Some hypotheses. . .
In my experience, Unique is just too doggone slow a powder for the .45ACP. I've had a lot of incomplete burning and when used with conventional grease-groove lubes on cast bullets, a lot of greasy granules clogging up the works of a 1911.
Bullseye was the official GI powder back in the day, and I've found it to be MUCH cleaner in duty caliber and pocket auto rounds. My thought with regards to a direct impingement gun is that the burn of Bullseye will be complete or at least more complete by the time the bullet gets to the gas port, and this may reduce flame-cutting off the base of the bullet at the intersection of the port.
You might also consider reducing your hardness to about 9-10 BHN. I've been switching to tumble lube mold designs to simplify production, and was getting lead streaks with 45/45/10 lube using alloys in your 12-14 BHN range. Thus far, going softer has helped bore sealing.

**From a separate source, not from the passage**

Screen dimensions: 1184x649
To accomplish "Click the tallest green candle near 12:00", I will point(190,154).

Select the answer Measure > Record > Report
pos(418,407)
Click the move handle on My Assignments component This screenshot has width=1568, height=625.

Atfsux is also in the right zone with using a correct "lube": What the DI system of the AR actually needs is a combined cleaner/lubricant that keeps fouling inside the bolt carrier dissolved and fluid so that the reciprocating parts can push it out of the way and keep running. I got to witness a good example of this when another agency was renting the bay next to us for their training. They had designated training rifles (5.56) that weren't being deployed in the field, and their "maintenance" practice was to pull the bolt carrier groups out, hose them down with Break Free CLP, and put them back in. A few shots into the gas escape holes in the side of the carrier works wonders. This prevents the "baby diamonds" carbon build up inside the carrier that many can spend hours with specialty scrapers trying to remove. Run the bolt group wet, wet, WET and it pretty much just wipes off with rags and patches. If you're getting lead vapors in addition to carbon, this will at least make it harder for the condensing lead to adhere to anything.